▶ [DO THIS]: Copy everything from the start of the rows down to the line containing "[x=90, y=362]", both ends included, and nothing else.

(Element lookup records)
---*---
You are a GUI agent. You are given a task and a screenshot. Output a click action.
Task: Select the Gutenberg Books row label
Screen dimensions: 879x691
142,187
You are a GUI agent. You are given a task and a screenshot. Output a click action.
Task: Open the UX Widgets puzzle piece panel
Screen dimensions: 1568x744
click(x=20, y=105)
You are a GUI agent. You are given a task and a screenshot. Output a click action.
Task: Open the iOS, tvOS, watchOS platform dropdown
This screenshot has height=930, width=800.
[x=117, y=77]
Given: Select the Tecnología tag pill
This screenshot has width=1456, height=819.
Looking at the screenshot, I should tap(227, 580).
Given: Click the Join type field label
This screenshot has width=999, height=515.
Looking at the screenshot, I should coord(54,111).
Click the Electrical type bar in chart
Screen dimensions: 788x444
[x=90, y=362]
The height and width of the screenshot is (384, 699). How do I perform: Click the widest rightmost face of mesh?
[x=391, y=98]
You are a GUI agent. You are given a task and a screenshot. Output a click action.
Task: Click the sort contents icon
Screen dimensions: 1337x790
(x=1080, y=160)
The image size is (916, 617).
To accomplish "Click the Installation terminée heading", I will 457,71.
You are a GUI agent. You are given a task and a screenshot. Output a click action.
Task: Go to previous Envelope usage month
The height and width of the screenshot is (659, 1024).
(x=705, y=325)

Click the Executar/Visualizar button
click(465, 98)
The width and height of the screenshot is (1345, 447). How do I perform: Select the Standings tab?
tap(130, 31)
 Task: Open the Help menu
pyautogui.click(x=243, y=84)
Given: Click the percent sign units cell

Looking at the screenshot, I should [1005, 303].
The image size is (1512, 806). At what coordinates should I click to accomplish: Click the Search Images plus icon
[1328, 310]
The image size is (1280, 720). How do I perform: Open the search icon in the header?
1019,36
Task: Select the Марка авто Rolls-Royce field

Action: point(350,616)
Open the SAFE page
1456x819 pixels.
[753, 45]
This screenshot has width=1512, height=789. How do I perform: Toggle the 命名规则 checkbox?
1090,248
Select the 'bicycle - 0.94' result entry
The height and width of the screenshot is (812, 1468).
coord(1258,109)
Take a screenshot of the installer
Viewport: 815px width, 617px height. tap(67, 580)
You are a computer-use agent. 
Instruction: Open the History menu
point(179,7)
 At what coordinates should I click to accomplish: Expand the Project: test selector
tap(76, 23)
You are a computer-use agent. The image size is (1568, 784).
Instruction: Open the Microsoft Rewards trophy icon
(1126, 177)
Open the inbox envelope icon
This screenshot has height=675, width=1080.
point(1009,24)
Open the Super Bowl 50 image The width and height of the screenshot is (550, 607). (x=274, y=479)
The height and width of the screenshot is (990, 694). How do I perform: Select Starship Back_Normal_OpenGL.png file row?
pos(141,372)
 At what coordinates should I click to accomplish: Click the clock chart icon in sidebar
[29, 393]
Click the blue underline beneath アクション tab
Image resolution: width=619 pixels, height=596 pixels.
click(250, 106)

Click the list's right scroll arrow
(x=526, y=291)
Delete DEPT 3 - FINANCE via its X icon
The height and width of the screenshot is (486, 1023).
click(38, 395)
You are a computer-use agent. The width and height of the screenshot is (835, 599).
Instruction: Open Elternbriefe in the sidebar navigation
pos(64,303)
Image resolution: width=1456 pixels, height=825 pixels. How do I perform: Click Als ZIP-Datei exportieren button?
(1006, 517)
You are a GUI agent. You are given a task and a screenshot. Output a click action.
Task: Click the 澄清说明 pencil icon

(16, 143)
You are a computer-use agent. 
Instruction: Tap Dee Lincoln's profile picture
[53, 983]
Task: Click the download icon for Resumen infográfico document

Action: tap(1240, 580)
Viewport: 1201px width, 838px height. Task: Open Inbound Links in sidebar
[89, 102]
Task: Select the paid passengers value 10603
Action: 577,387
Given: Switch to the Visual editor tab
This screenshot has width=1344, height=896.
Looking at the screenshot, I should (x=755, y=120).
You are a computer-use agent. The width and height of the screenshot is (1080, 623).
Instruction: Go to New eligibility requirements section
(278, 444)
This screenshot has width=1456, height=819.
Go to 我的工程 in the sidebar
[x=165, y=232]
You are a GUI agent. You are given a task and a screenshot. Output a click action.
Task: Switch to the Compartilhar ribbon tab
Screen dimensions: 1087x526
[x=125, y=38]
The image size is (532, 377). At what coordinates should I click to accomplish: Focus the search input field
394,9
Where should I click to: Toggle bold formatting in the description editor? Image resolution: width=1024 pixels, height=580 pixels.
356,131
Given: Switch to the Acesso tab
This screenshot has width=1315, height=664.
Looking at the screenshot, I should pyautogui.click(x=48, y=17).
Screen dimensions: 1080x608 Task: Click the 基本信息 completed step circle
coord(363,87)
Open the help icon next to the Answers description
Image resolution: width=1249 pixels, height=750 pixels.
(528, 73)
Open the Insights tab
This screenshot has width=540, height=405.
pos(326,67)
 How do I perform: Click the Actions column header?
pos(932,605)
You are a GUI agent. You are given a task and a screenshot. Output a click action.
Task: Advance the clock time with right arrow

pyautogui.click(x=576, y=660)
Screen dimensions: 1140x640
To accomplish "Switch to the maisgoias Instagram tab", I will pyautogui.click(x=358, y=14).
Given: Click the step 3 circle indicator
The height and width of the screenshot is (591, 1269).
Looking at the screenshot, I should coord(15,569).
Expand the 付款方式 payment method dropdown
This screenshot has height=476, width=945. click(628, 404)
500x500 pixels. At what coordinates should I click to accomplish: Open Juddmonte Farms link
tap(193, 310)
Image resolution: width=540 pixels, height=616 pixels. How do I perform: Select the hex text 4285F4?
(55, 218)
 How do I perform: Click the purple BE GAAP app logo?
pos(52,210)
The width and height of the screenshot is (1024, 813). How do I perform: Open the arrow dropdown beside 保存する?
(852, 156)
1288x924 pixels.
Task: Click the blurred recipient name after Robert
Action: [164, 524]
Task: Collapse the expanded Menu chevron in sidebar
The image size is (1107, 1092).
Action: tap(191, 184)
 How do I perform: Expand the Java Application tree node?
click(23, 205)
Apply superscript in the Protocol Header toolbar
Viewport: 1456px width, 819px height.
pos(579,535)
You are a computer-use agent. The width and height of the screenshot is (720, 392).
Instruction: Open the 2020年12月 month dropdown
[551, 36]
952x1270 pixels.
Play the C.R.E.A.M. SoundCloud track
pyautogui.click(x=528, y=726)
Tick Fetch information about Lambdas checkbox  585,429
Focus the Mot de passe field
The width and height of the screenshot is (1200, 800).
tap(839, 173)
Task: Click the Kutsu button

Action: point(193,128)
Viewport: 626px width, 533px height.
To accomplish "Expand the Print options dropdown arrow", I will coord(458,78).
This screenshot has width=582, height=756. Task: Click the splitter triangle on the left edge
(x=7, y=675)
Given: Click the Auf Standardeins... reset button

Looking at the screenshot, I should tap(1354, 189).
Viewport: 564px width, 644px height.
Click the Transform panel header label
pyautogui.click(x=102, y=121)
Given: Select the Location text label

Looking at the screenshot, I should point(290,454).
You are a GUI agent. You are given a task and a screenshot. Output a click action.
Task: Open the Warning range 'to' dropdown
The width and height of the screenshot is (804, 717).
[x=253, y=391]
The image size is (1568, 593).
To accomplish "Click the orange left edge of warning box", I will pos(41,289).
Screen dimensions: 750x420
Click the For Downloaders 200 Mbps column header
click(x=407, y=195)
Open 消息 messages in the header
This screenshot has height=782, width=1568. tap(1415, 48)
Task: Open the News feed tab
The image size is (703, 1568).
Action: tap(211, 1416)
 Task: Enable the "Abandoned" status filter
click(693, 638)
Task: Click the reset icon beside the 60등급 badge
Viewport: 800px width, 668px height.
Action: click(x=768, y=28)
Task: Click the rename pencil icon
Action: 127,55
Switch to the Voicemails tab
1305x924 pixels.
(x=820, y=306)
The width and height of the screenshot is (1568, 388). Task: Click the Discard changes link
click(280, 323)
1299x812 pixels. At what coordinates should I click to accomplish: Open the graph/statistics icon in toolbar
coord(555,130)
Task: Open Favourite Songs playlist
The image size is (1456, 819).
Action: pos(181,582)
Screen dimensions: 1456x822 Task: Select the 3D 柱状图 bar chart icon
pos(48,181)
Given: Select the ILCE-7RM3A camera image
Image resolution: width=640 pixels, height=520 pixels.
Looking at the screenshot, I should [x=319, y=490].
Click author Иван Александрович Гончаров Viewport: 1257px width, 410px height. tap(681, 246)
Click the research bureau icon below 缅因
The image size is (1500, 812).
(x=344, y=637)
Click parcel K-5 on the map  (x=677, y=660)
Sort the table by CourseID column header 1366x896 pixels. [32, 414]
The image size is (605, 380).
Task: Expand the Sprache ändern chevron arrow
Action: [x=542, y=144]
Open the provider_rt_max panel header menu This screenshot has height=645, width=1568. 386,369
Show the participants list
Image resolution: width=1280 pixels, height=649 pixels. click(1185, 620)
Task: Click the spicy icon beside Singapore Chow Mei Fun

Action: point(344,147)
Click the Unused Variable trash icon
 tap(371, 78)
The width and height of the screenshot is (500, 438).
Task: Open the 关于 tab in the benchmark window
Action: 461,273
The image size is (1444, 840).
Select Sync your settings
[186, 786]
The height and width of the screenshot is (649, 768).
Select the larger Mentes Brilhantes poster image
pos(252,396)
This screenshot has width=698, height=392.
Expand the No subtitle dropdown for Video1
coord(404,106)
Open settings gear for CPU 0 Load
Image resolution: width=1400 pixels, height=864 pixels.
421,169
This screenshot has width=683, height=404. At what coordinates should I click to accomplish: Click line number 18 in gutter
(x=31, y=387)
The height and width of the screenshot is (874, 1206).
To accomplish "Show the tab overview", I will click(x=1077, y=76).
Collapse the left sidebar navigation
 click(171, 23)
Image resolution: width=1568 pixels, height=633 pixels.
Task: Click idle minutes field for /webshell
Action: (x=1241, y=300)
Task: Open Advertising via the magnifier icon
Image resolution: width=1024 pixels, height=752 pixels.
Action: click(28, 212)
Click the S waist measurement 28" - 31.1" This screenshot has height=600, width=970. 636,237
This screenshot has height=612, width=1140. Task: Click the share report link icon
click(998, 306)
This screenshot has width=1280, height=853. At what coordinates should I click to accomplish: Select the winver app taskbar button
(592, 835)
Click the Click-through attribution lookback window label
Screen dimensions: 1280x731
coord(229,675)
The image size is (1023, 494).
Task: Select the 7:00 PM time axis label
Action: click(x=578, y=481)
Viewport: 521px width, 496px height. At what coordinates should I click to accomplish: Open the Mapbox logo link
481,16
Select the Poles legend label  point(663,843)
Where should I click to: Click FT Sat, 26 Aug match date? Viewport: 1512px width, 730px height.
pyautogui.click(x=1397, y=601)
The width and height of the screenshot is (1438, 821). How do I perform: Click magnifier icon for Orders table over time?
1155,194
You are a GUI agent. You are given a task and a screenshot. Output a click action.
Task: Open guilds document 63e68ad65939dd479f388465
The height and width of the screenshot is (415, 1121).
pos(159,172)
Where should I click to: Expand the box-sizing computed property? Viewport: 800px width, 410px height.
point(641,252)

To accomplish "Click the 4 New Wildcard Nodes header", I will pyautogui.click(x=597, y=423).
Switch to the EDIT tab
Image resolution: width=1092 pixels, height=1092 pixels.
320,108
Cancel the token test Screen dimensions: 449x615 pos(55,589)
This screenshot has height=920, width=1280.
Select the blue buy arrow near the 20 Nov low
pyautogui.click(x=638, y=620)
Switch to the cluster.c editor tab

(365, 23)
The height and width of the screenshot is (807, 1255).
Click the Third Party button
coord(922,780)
---*---
▶ [EXERCISE RESULT]:
You are a GUI agent. You are given a task and a screenshot. Output a click action.
Task: Select the Gutenberg Books row label
Screen dimensions: 879x691
142,187
You are a GUI agent. You are given a task and a screenshot. Output a click action.
Task: Open the UX Widgets puzzle piece panel
Screen dimensions: 1568x744
click(x=20, y=105)
You are a GUI agent. You are given a task and a screenshot. Output a click action.
Task: Open the iOS, tvOS, watchOS platform dropdown
This screenshot has height=930, width=800.
[x=117, y=77]
Given: Select the Tecnología tag pill
This screenshot has width=1456, height=819.
Looking at the screenshot, I should tap(227, 580).
Given: Click the Join type field label
This screenshot has width=999, height=515.
Looking at the screenshot, I should coord(54,111).
Click the Electrical type bar in chart
Screen dimensions: 788x444
[x=90, y=362]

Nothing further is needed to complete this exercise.